Problem statement:
Word for word, reproduce all of the entries shown below.

Task material:
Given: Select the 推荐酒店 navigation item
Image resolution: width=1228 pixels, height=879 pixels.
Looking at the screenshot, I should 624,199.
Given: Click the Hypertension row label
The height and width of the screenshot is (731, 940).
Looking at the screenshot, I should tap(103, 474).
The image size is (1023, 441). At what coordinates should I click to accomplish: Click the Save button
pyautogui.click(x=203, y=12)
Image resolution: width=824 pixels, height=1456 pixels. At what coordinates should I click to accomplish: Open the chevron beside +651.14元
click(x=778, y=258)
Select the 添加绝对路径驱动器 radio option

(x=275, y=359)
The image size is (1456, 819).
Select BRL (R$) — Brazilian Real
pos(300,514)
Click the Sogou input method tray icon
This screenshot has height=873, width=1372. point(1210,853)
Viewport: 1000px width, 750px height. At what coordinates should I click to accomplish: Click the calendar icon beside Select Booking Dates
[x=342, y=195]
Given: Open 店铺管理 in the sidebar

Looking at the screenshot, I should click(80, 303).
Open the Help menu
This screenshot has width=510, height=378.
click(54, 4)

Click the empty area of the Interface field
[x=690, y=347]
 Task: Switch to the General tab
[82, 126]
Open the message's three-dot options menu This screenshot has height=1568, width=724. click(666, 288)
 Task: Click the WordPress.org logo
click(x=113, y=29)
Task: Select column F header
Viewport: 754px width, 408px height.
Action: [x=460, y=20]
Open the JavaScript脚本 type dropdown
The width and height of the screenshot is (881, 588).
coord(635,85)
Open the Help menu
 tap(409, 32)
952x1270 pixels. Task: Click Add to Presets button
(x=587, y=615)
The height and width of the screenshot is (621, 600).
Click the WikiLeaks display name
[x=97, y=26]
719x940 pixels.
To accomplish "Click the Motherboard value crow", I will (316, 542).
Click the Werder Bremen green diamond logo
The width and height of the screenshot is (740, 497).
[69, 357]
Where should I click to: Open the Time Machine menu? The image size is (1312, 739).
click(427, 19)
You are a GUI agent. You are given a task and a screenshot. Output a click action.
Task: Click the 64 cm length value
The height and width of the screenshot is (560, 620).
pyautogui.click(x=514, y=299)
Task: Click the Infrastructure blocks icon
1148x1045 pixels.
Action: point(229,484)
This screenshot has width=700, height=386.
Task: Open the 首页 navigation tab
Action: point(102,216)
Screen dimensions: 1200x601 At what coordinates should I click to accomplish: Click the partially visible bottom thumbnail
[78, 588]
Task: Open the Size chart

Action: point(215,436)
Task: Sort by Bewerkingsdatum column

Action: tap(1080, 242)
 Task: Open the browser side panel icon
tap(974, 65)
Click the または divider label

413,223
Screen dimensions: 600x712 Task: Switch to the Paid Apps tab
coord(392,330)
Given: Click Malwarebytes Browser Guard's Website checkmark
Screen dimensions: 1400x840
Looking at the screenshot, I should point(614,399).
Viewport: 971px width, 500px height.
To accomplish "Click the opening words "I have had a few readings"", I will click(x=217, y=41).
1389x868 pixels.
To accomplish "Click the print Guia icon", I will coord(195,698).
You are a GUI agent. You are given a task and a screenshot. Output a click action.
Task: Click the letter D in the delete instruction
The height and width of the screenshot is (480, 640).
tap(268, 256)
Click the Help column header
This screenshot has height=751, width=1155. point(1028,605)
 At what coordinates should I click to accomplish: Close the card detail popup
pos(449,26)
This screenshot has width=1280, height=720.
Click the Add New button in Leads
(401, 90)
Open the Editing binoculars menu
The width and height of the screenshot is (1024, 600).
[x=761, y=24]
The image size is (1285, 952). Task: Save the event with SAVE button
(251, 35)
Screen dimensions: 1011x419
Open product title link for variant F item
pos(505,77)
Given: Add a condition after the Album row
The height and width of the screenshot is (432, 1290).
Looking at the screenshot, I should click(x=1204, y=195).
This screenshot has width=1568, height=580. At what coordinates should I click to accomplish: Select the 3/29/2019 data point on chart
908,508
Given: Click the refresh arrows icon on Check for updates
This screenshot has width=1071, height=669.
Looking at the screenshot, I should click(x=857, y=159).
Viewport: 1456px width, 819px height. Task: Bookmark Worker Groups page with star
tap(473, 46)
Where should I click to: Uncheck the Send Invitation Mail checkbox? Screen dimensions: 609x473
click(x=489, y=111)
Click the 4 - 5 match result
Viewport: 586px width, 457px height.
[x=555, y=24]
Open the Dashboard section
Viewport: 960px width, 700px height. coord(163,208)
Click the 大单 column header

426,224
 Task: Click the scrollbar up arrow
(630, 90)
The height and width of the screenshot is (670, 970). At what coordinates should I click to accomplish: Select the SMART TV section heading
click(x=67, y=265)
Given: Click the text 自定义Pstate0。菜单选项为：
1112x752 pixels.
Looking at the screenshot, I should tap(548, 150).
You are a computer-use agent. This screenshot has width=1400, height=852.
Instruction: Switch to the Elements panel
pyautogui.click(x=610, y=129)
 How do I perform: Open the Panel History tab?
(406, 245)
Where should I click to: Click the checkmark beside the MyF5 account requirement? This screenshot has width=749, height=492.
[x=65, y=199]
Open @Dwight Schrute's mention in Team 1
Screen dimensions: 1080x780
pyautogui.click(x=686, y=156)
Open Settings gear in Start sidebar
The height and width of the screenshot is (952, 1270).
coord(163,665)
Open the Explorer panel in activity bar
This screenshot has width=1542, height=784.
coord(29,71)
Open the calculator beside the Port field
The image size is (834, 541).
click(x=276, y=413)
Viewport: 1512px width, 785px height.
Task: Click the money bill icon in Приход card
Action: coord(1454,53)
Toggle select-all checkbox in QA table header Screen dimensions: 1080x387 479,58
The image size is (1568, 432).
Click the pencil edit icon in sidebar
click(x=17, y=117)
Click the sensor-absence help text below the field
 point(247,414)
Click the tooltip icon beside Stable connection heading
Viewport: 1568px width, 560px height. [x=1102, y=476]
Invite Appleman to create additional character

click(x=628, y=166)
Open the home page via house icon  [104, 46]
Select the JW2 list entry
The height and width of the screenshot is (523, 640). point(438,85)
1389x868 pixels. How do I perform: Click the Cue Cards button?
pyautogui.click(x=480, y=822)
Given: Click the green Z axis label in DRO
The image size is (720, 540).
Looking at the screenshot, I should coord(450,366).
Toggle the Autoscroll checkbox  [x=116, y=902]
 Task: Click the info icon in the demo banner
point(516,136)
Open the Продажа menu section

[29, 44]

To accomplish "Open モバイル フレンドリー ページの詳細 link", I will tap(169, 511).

Output of the task:
Given: Select the 推荐酒店 navigation item
Image resolution: width=1228 pixels, height=879 pixels.
Looking at the screenshot, I should 624,199.
Given: Click the Hypertension row label
The height and width of the screenshot is (731, 940).
Looking at the screenshot, I should tap(103, 474).
The image size is (1023, 441). At what coordinates should I click to accomplish: Click the Save button
pyautogui.click(x=203, y=12)
Image resolution: width=824 pixels, height=1456 pixels. At what coordinates should I click to accomplish: Open the chevron beside +651.14元
click(x=778, y=258)
Select the 添加绝对路径驱动器 radio option

(x=275, y=359)
The image size is (1456, 819).
Select BRL (R$) — Brazilian Real
pos(300,514)
Click the Sogou input method tray icon
This screenshot has height=873, width=1372. point(1210,853)
Viewport: 1000px width, 750px height. At what coordinates should I click to accomplish: Click the calendar icon beside Select Booking Dates
[x=342, y=195]
Given: Open 店铺管理 in the sidebar

Looking at the screenshot, I should click(80, 303).
Open the Help menu
This screenshot has width=510, height=378.
click(54, 4)

Click the empty area of the Interface field
[x=690, y=347]
 Task: Switch to the General tab
[82, 126]
Open the message's three-dot options menu This screenshot has height=1568, width=724. click(666, 288)
 Task: Click the WordPress.org logo
click(x=113, y=29)
Task: Select column F header
Viewport: 754px width, 408px height.
Action: [x=460, y=20]
Open the JavaScript脚本 type dropdown
The width and height of the screenshot is (881, 588).
coord(635,85)
Open the Help menu
 tap(409, 32)
952x1270 pixels. Task: Click Add to Presets button
(x=587, y=615)
The height and width of the screenshot is (621, 600).
Click the WikiLeaks display name
[x=97, y=26]
719x940 pixels.
To accomplish "Click the Motherboard value crow", I will (316, 542).
Click the Werder Bremen green diamond logo
The width and height of the screenshot is (740, 497).
[69, 357]
Where should I click to: Open the Time Machine menu? The image size is (1312, 739).
click(427, 19)
You are a GUI agent. You are given a task and a screenshot. Output a click action.
Task: Click the 64 cm length value
The height and width of the screenshot is (560, 620).
pyautogui.click(x=514, y=299)
Task: Click the Infrastructure blocks icon
1148x1045 pixels.
Action: point(229,484)
This screenshot has width=700, height=386.
Task: Open the 首页 navigation tab
Action: point(102,216)
Screen dimensions: 1200x601 At what coordinates should I click to accomplish: Click the partially visible bottom thumbnail
[78, 588]
Task: Open the Size chart

Action: point(215,436)
Task: Sort by Bewerkingsdatum column

Action: tap(1080, 242)
 Task: Open the browser side panel icon
tap(974, 65)
Click the または divider label

413,223
Screen dimensions: 600x712 Task: Switch to the Paid Apps tab
coord(392,330)
Given: Click Malwarebytes Browser Guard's Website checkmark
Screen dimensions: 1400x840
Looking at the screenshot, I should point(614,399).
Viewport: 971px width, 500px height.
To accomplish "Click the opening words "I have had a few readings"", I will click(x=217, y=41).
1389x868 pixels.
To accomplish "Click the print Guia icon", I will coord(195,698).
You are a GUI agent. You are given a task and a screenshot. Output a click action.
Task: Click the letter D in the delete instruction
The height and width of the screenshot is (480, 640).
tap(268, 256)
Click the Help column header
This screenshot has height=751, width=1155. point(1028,605)
 At what coordinates should I click to accomplish: Close the card detail popup
pos(449,26)
This screenshot has width=1280, height=720.
Click the Add New button in Leads
(401, 90)
Open the Editing binoculars menu
The width and height of the screenshot is (1024, 600).
[x=761, y=24]
The image size is (1285, 952). Task: Save the event with SAVE button
(251, 35)
Screen dimensions: 1011x419
Open product title link for variant F item
pos(505,77)
Given: Add a condition after the Album row
The height and width of the screenshot is (432, 1290).
Looking at the screenshot, I should click(x=1204, y=195).
This screenshot has width=1568, height=580. At what coordinates should I click to accomplish: Select the 3/29/2019 data point on chart
908,508
Given: Click the refresh arrows icon on Check for updates
This screenshot has width=1071, height=669.
Looking at the screenshot, I should click(x=857, y=159).
Viewport: 1456px width, 819px height. Task: Bookmark Worker Groups page with star
tap(473, 46)
Where should I click to: Uncheck the Send Invitation Mail checkbox? Screen dimensions: 609x473
click(x=489, y=111)
Click the 4 - 5 match result
Viewport: 586px width, 457px height.
[x=555, y=24]
Open the Dashboard section
Viewport: 960px width, 700px height. coord(163,208)
Click the 大单 column header

426,224
 Task: Click the scrollbar up arrow
(630, 90)
The height and width of the screenshot is (670, 970). At what coordinates should I click to accomplish: Select the SMART TV section heading
click(x=67, y=265)
Given: Click the text 自定义Pstate0。菜单选项为：
1112x752 pixels.
Looking at the screenshot, I should tap(548, 150).
You are a computer-use agent. This screenshot has width=1400, height=852.
Instruction: Switch to the Elements panel
pyautogui.click(x=610, y=129)
 How do I perform: Open the Panel History tab?
(406, 245)
Where should I click to: Click the checkmark beside the MyF5 account requirement? This screenshot has width=749, height=492.
[x=65, y=199]
Open @Dwight Schrute's mention in Team 1
Screen dimensions: 1080x780
pyautogui.click(x=686, y=156)
Open Settings gear in Start sidebar
The height and width of the screenshot is (952, 1270).
coord(163,665)
Open the Explorer panel in activity bar
This screenshot has width=1542, height=784.
coord(29,71)
Open the calculator beside the Port field
The image size is (834, 541).
click(x=276, y=413)
Viewport: 1512px width, 785px height.
Task: Click the money bill icon in Приход card
Action: coord(1454,53)
Toggle select-all checkbox in QA table header Screen dimensions: 1080x387 479,58
The image size is (1568, 432).
Click the pencil edit icon in sidebar
click(x=17, y=117)
Click the sensor-absence help text below the field
 point(247,414)
Click the tooltip icon beside Stable connection heading
Viewport: 1568px width, 560px height. [x=1102, y=476]
Invite Appleman to create additional character

click(x=628, y=166)
Open the home page via house icon  [104, 46]
Select the JW2 list entry
The height and width of the screenshot is (523, 640). point(438,85)
1389x868 pixels. How do I perform: Click the Cue Cards button?
pyautogui.click(x=480, y=822)
Given: Click the green Z axis label in DRO
The image size is (720, 540).
Looking at the screenshot, I should coord(450,366).
Toggle the Autoscroll checkbox  [x=116, y=902]
 Task: Click the info icon in the demo banner
point(516,136)
Open the Продажа menu section

[29, 44]

To accomplish "Open モバイル フレンドリー ページの詳細 link", I will tap(169, 511).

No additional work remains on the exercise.